Court of Appeals of Ohio, Twelfth District, Butler County
Apr 7, 1997
Case No. CA96-08-149 (Ohio Ct. App. Apr. 7, 1997)

Opinion

Case No. CA96-08-149.

April 7, 1997.

Michael A. Fulton, for plaintiff-appellee, One Seventy-Seven West.

Hamilton City Law Director, for plaintiff, City of Hamilton.

Scott D. Phillips, Thomas A. Swope, for defendant-appellant, Cincinnati Bell Telephone Company.

John J. Finnigan, Jr., for defendant, CG E.


OPINION


Appellant, the Cincinnati Bell Telephone Company ("Bell"), appeals a declaratory judgment in favor of appellee, One Seventy-Seven West ("177 West"), a partnership. The Butler County Court of Common Pleas concluded that Bell was obligated to relocate at its own expense telephone lines and poles along a recently widened road.

In 1988, 177 West reached an agreement with the city of Hamilton to begin work on 177 West's "Gunn Eden" development project. As part of that agreement, Hamilton required 177 West to widen a portion of Gardner Road bordering the Gunn Eden project. The city subsequently ordered Bell to relocate its telephone poles and lines to accommodate the widened road. Bell agreed to relocate its equipment, but refused to pay the associated expenses.

Bell agreed to move its poles in exchange for a letter of credit from 177 West for about $34,000. According to the agreement, Bell can draw on the letter if a court determines that Bell was not required to move its poles at its expense.

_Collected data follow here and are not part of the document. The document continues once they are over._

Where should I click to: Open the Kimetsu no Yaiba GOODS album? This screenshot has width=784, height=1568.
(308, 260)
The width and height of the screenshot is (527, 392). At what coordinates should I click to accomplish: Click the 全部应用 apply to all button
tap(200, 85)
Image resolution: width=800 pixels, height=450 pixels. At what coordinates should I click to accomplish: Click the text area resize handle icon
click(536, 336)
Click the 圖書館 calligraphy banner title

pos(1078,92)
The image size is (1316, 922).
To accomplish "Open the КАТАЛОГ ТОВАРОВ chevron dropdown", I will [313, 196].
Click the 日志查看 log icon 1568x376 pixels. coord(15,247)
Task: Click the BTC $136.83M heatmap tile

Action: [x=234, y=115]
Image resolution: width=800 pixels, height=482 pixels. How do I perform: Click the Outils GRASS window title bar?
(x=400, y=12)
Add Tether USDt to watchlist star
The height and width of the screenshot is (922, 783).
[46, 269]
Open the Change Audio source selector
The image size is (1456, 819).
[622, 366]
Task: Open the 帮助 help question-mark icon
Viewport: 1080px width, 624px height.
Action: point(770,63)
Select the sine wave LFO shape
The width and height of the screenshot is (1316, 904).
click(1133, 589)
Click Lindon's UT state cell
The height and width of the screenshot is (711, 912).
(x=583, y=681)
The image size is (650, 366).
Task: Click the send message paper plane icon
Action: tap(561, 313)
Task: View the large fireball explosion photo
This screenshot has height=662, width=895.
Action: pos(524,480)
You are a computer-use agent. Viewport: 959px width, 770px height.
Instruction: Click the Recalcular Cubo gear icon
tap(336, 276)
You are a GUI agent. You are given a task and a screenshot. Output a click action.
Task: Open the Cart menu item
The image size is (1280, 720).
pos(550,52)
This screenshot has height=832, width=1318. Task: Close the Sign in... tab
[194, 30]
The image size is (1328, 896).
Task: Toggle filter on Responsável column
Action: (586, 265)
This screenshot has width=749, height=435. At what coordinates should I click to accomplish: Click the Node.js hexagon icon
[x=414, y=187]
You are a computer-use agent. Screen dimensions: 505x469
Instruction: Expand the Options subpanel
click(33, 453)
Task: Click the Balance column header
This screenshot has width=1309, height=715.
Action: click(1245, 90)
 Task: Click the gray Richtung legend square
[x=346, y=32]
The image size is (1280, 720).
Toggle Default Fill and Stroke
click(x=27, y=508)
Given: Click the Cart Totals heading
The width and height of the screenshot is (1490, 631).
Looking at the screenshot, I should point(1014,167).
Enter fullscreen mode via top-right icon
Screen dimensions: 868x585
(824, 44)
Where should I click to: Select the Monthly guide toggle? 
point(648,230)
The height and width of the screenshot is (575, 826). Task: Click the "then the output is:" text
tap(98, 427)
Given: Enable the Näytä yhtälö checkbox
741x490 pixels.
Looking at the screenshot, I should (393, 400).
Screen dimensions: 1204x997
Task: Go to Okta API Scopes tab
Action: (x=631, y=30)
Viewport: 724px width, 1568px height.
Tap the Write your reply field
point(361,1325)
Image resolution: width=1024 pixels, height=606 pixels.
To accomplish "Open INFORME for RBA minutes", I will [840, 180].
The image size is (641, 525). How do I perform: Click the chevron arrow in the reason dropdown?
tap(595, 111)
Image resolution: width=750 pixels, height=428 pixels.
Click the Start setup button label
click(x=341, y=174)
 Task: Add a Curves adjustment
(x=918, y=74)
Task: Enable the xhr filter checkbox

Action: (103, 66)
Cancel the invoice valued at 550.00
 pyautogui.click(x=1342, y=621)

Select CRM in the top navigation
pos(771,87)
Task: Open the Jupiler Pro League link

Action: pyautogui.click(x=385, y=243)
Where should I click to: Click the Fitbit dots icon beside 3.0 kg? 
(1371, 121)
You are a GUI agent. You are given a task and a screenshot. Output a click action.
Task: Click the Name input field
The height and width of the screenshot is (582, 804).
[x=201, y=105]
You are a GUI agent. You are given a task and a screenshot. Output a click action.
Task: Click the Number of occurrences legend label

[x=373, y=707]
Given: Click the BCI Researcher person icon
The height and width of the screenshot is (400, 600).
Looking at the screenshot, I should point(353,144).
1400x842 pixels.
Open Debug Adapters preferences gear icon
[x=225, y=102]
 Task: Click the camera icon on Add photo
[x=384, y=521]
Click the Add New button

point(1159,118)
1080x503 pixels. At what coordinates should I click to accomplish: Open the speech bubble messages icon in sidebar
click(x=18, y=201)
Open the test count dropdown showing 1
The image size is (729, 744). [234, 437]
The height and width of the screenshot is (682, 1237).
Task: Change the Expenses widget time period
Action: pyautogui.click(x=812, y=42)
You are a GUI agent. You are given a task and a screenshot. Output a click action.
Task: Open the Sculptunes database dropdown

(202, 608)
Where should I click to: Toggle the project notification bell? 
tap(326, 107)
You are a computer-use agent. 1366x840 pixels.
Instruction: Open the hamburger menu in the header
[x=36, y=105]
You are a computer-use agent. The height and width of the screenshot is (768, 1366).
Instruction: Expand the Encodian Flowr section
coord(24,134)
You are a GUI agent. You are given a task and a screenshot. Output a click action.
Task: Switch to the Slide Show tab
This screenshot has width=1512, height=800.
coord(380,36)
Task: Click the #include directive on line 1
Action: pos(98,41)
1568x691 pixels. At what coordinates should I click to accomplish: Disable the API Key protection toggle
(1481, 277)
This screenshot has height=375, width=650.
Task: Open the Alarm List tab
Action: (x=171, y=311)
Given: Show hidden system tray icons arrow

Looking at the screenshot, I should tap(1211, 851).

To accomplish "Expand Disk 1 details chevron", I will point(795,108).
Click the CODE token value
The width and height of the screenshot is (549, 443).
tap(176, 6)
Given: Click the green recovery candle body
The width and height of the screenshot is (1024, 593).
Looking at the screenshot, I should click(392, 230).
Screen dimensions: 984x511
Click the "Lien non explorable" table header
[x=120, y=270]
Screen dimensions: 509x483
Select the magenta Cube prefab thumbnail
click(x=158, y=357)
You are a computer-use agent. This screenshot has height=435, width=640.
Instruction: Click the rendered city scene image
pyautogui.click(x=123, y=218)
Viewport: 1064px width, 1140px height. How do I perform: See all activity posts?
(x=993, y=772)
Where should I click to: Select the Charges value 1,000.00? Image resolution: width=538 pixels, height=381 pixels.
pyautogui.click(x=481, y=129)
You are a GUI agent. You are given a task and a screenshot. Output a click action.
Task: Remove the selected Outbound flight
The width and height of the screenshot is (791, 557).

On May 23, 1995, the city of Hamilton and 177 West filed an amended complaint for declaratory judgment seeking a ruling that Bell was required to relocate its equipment at its own expense. Bell filed an answer to the amended complaint on June 27, 1995. On April 18, 1996, Hamilton dismissed its complaint against Bell; the city is no longer a party in this action. After several months of discovery, 177 West filed a motion for summary judgment. Bell responded with its own motion for summary judgment. On July 9, 1996, the trial court granted 177 West's motion for summary judgment and denied Bell's motion.

On appeal, Bell sets forth two assignments of error. In its first assignment of error, Bell argues that it has a property interest in the road easement where its telephone poles are located and is entitled to compensation for a taking or diminishing of that property interest. Under its second assignment of error, Bell argues that summary judgment to 177 West was inappropriate because genuine issues of material fact demonstrate that the road widening was for a private, not public, purpose.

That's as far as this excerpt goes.